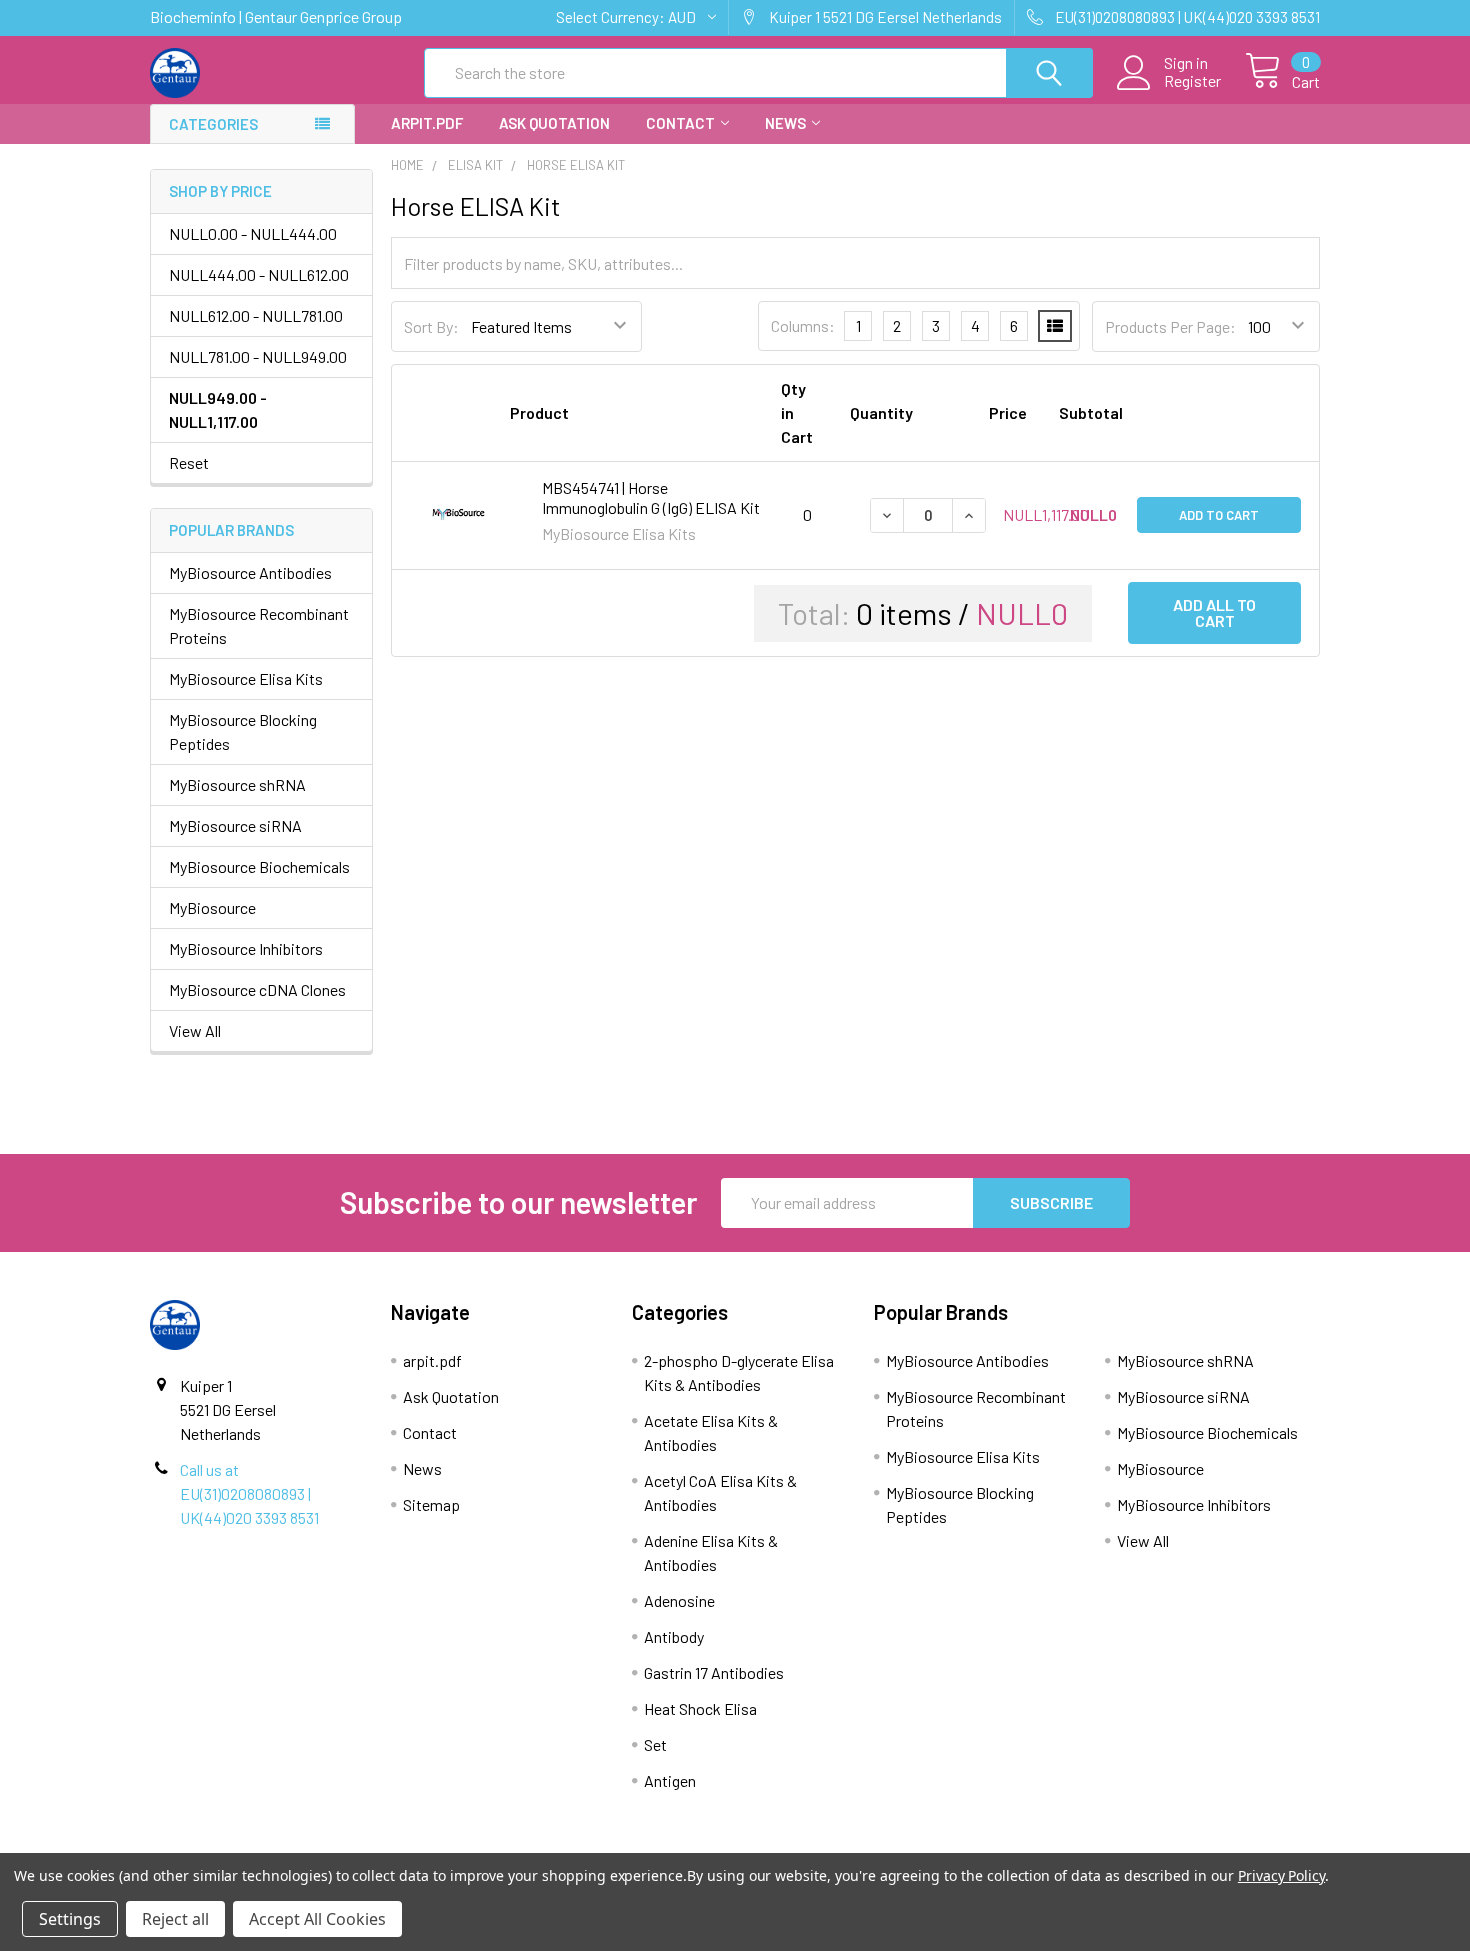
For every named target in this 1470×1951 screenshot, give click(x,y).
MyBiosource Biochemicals (259, 866)
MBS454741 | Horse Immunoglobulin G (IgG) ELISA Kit (651, 497)
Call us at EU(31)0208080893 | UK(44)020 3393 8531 (249, 1493)
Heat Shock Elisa (700, 1708)
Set (655, 1744)
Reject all (175, 1919)
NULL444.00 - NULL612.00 (259, 274)
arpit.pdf (427, 123)
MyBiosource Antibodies (250, 572)
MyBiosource (212, 907)
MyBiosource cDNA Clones (257, 989)
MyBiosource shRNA (237, 784)
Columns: (803, 325)
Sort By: (431, 326)
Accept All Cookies (317, 1919)
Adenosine (679, 1600)
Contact (680, 123)
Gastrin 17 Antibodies (714, 1672)
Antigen (670, 1780)
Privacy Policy (1281, 1875)
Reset (189, 462)
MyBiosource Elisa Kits (246, 678)
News (785, 123)
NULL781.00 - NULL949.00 (258, 356)
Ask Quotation (554, 123)
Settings (70, 1919)
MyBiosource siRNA (235, 825)
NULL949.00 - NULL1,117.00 (218, 409)
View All (195, 1030)
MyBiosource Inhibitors (246, 948)
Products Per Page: (1170, 326)
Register (1192, 81)
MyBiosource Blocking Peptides (243, 731)
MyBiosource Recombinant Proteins (259, 625)
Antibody (674, 1636)
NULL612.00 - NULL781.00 (256, 315)
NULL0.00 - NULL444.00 (253, 233)
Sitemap (431, 1504)
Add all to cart (1214, 612)
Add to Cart (1219, 515)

*****

→ **WHAT YOU SHOULD DO**: Print out the complete listing above exactly, dropping each image.

→ **RESPONSE BOX**:
For every named target in this 1470×1951 screenshot, give click(x,y).
MyBiosource Biochemicals (259, 866)
MBS454741 | Horse Immunoglobulin G (IgG) ELISA Kit (651, 497)
Call us at EU(31)0208080893 | UK(44)020 3393 8531 (249, 1493)
Heat Shock Elisa (700, 1708)
Set (655, 1744)
Reject all (175, 1919)
NULL444.00 - NULL612.00 (259, 274)
arpit.pdf (427, 123)
MyBiosource Antibodies (250, 572)
MyBiosource (212, 907)
MyBiosource cDNA Clones (257, 989)
MyBiosource shRNA (237, 784)
Columns: (803, 325)
Sort By: (431, 326)
Accept All Cookies (317, 1919)
Adenosine (679, 1600)
Contact (680, 123)
Gastrin 17 Antibodies (714, 1672)
Antigen (670, 1780)
Privacy Policy (1281, 1875)
Reset (189, 462)
MyBiosource Elisa Kits (246, 678)
News (785, 123)
NULL781.00 - NULL949.00 (258, 356)
Ask Quotation (554, 123)
Settings (70, 1919)
MyBiosource siRNA (235, 825)
NULL949.00 - NULL1,117.00 (218, 409)
View All (195, 1030)
MyBiosource Inhibitors (246, 948)
Products Per Page: (1170, 326)
Register (1192, 81)
MyBiosource Blocking Peptides (243, 731)
MyBiosource Recombinant Proteins (259, 625)
Antibody (674, 1636)
NULL612.00 - NULL781.00 (256, 315)
NULL0.00 - NULL444.00 (253, 233)
Sitemap (431, 1504)
Add all to cart (1214, 612)
Add to Cart (1219, 515)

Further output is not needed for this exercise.